Taryka firmed her mouth. What was wrong with it indeed? All these generations, all of her ancestors, Divati’s ancestors, sacrificing to get them to some other world, and here they sat, too terrified of the light to leave the darkness.

“I understand,” Taryka said.

“Do you?”

“I understand.”

“Good.” Divati took her hand. “Come now, you just need to rest. This is a great revelation.” He walked with her back to the processing center. The overdark was beginning to lighten; her shift was nearing an end.

“Here we are,” Divati said, guiding her to a seat. “Let me get you something, just a little something, for the shock—”

Taryka burst up from her seat. “No!” She tried to run past him. He hit her across the face with the back of an instrument tray. The shiny metal tools crashed to the floor. A spray of blood from her face arced across the front of his gown. Her gaze met his, and she knew in that instant that her instinct had been right: he was going to make her mad, put her away, silence her, just like Makrolai.

Taryka rushed out of the processing center as the rest of the level woke. She ran through the promenade, blood streaming from her face, shouting, “They’ve lied to you! We’ve landed! We’ve landed! We are free!”

Those around her recoiled. A few market vendors pulled down their awnings to shield their wares from her as if she were a threat to them.

“We have already arrived!” Taryka said. “Don’t you see? Don’t you know? There’s no vacuum of space beyond these walls! No ships out there! The strays live on the planet. There’s a planet out there, everything we were seeking. They’ve kept it from us.”

Paya ran up to her, took her by the shoulder. “Hush now, Taryka, you are exhausted. Where have you been?”

“I’ve seen it, Paya,” Taryka said. “We aren’t bound here any longer. We are free.”

Paya smiled and stroked her hair. “Of course, of course.”

“You don’t believe me?”

“I have seen many who came to believe this, in my time,” Paya said. “It’s... a type of sickness. You are just a little ill.”

“You listen!” Taryka said and twisted away. “I’ll show you!” She ran. Several others followed, including Paya. Taryka ran to the end of the promenade and went down into the yellowing park, through the flooded paths where the pond overflowed its boundaries, and to the elevator. She picked up a great length of metal pipe near the pond worksite and unlocked the elevator.

There, where the metal mesh was rotten, she began to hammer at it with the pipe. Again and again, she hammered, until the mesh broke away. She peeled at it, revealing gooey, glistening flesh beneath.

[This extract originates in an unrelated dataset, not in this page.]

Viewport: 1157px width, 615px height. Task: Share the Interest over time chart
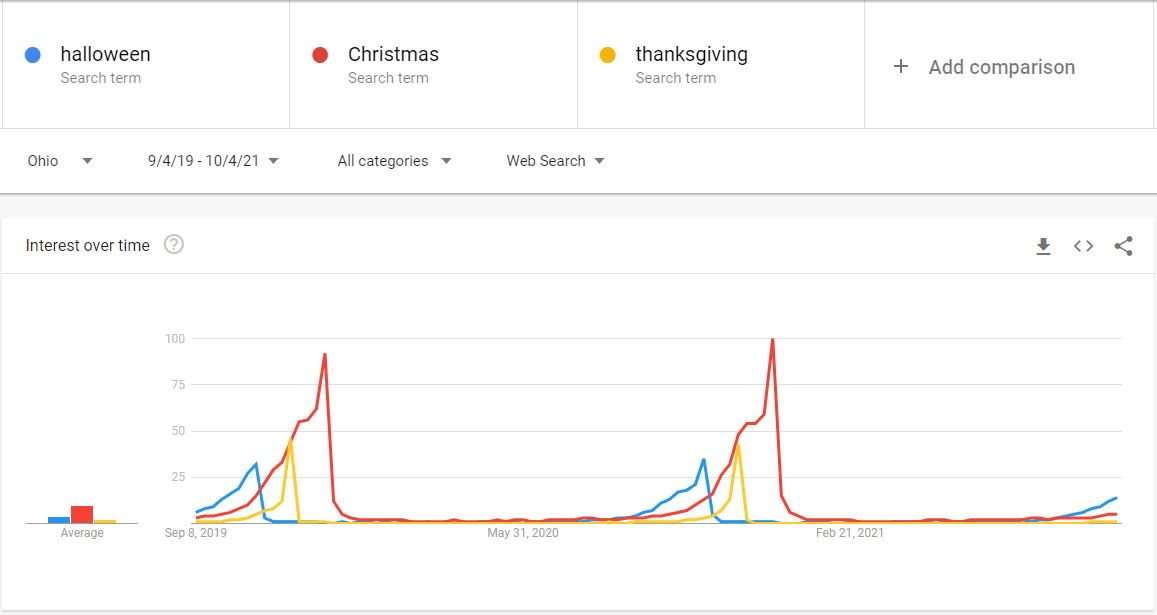pos(1123,246)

“Stop!” Paya yelled. “You will kill us all!”

Taryka pressed the elevator closed. Paya banged on the translucent doors.

“This is all an illusion, Paya! All a lie!” Taryka dug her hands into the flesh beneath the metal. She took out great fistfuls of the stuff, gelatinous goo, the consistency of liquefied organs. A pool of the stuff started to form around her. A great stench began to issue from the wound, so great she almost passed out. Her breathing came ragged; sweat poured down her face. Eventually, the hole was big enough to crawl into.

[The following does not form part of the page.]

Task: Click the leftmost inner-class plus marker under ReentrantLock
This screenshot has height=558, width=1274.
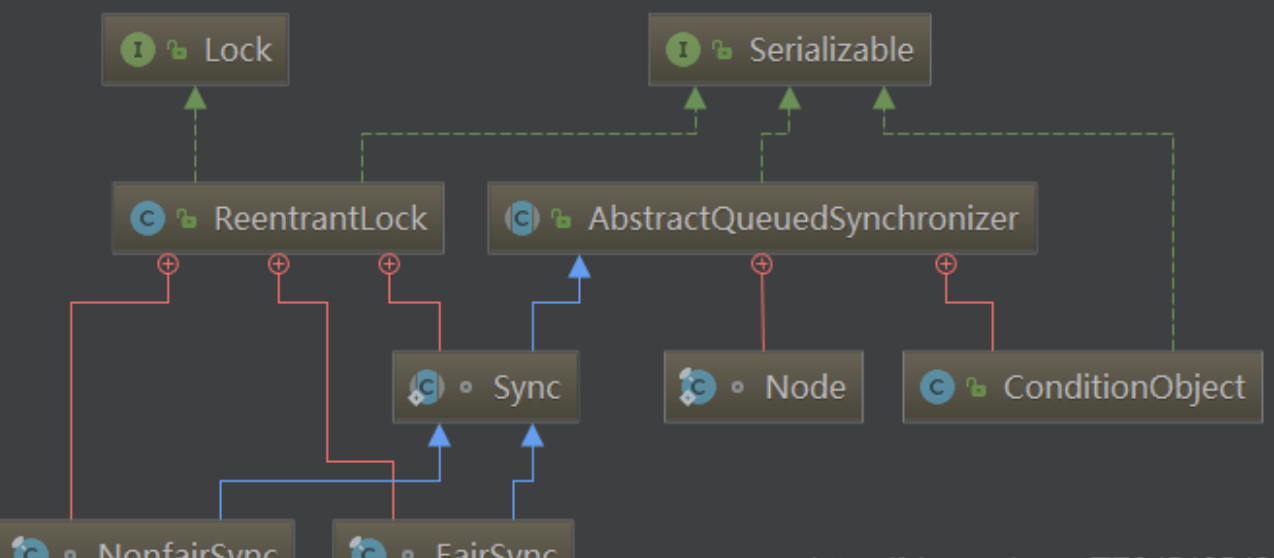Action: 167,264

She looked back. A large crowd had gathered around her. The order police were coming down the promenade.

Taryka crawled into the fleshy tunnel and continued her work. She dug with the pipe now, deeper and deeper. A tapping at the elevator doors. Raised voices. The order police would be through soon.

She jammed the pipe into the end of the tunnel. Resistance, then—the pipe slid forward, broke through. She gasped and yanked it out.

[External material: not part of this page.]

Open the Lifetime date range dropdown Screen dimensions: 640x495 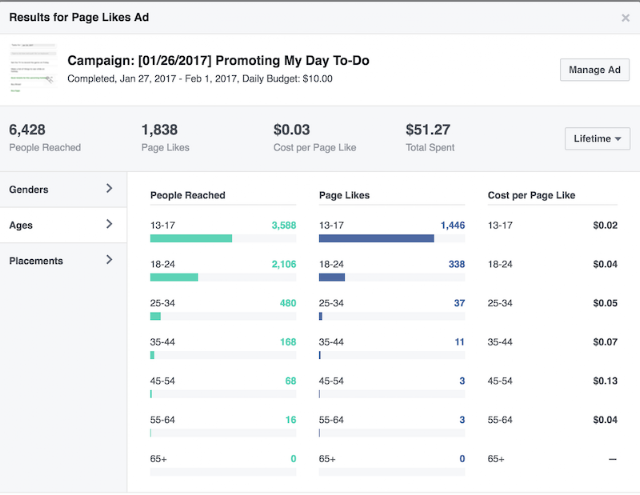tap(597, 139)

Until the moment the end of the pipe came free, she was still uncertain of what to expect: the vacuum and a cold, blistering death; some other world, its violet sky too bright to endure; or a wave of police, simply waiting for her to crawl her way to them.

What she did not expect was to pull the pipe away and see only darkness on the other side. Stillness. Nothingness. It was as if she stared into death itself, into the black during overdark.

Taryka threw away the pipe and used her hands to widen the hole, pushing the engorged flesh out past her feet as she propelled herself forward, ever forward, and slipped into the darkness of the unknown.